_REQUIRED WORK_:
Nothing less than an exact copy of all the records is required.

Data entries:
*** Block opens ***

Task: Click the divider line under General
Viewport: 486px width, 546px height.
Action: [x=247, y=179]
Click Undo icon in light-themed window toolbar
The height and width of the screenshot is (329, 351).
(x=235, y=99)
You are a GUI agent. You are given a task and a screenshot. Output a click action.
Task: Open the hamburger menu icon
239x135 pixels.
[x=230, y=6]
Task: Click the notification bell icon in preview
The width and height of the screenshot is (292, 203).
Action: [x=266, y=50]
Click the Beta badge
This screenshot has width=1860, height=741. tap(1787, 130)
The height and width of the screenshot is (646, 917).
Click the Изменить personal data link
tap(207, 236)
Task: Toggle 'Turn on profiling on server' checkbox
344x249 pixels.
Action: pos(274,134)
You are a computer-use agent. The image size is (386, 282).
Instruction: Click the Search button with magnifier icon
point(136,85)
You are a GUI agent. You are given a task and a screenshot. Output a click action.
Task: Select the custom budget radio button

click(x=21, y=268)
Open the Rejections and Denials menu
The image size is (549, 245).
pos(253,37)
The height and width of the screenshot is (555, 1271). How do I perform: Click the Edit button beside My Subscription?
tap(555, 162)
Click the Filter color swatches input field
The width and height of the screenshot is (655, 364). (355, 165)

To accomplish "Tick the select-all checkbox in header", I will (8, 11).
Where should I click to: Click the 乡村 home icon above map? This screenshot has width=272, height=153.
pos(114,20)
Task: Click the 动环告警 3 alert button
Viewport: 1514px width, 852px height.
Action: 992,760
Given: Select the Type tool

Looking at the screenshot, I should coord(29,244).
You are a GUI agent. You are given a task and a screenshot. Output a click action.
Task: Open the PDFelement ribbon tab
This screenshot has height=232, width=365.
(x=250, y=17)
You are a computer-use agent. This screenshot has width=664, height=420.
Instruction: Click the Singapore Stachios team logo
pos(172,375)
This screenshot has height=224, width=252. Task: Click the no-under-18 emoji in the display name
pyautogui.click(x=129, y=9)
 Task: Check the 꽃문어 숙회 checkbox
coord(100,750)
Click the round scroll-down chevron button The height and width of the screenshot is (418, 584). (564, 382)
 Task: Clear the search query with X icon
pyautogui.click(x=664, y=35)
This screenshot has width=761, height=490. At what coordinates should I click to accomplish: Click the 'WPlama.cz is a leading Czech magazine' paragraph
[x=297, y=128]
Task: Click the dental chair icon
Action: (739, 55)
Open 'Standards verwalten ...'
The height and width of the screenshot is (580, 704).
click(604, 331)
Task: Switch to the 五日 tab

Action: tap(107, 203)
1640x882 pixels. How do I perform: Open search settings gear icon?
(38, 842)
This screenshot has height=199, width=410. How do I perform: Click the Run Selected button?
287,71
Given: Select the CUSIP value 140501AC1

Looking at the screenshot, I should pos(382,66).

*** Block closes ***

_REPLY TO THE EXERCISE_:
Task: Click the divider line under General
Viewport: 486px width, 546px height.
Action: [x=247, y=179]
Click Undo icon in light-themed window toolbar
The height and width of the screenshot is (329, 351).
(x=235, y=99)
You are a GUI agent. You are given a task and a screenshot. Output a click action.
Task: Open the hamburger menu icon
239x135 pixels.
[x=230, y=6]
Task: Click the notification bell icon in preview
The width and height of the screenshot is (292, 203).
Action: [x=266, y=50]
Click the Beta badge
This screenshot has width=1860, height=741. tap(1787, 130)
The height and width of the screenshot is (646, 917).
Click the Изменить personal data link
tap(207, 236)
Task: Toggle 'Turn on profiling on server' checkbox
344x249 pixels.
Action: pos(274,134)
You are a computer-use agent. The image size is (386, 282).
Instruction: Click the Search button with magnifier icon
point(136,85)
You are a GUI agent. You are given a task and a screenshot. Output a click action.
Task: Select the custom budget radio button

click(x=21, y=268)
Open the Rejections and Denials menu
The image size is (549, 245).
pos(253,37)
The height and width of the screenshot is (555, 1271). How do I perform: Click the Edit button beside My Subscription?
tap(555, 162)
Click the Filter color swatches input field
The width and height of the screenshot is (655, 364). (355, 165)

To accomplish "Tick the select-all checkbox in header", I will (8, 11).
Where should I click to: Click the 乡村 home icon above map? This screenshot has width=272, height=153.
pos(114,20)
Task: Click the 动环告警 3 alert button
Viewport: 1514px width, 852px height.
Action: 992,760
Given: Select the Type tool

Looking at the screenshot, I should coord(29,244).
You are a GUI agent. You are given a task and a screenshot. Output a click action.
Task: Open the PDFelement ribbon tab
This screenshot has height=232, width=365.
(x=250, y=17)
You are a computer-use agent. This screenshot has width=664, height=420.
Instruction: Click the Singapore Stachios team logo
pos(172,375)
This screenshot has height=224, width=252. Task: Click the no-under-18 emoji in the display name
pyautogui.click(x=129, y=9)
 Task: Check the 꽃문어 숙회 checkbox
coord(100,750)
Click the round scroll-down chevron button The height and width of the screenshot is (418, 584). (564, 382)
 Task: Clear the search query with X icon
pyautogui.click(x=664, y=35)
This screenshot has width=761, height=490. At what coordinates should I click to accomplish: Click the 'WPlama.cz is a leading Czech magazine' paragraph
[x=297, y=128]
Task: Click the dental chair icon
Action: (739, 55)
Open 'Standards verwalten ...'
The height and width of the screenshot is (580, 704).
click(604, 331)
Task: Switch to the 五日 tab

Action: tap(107, 203)
1640x882 pixels. How do I perform: Open search settings gear icon?
(38, 842)
This screenshot has height=199, width=410. How do I perform: Click the Run Selected button?
287,71
Given: Select the CUSIP value 140501AC1

Looking at the screenshot, I should pos(382,66).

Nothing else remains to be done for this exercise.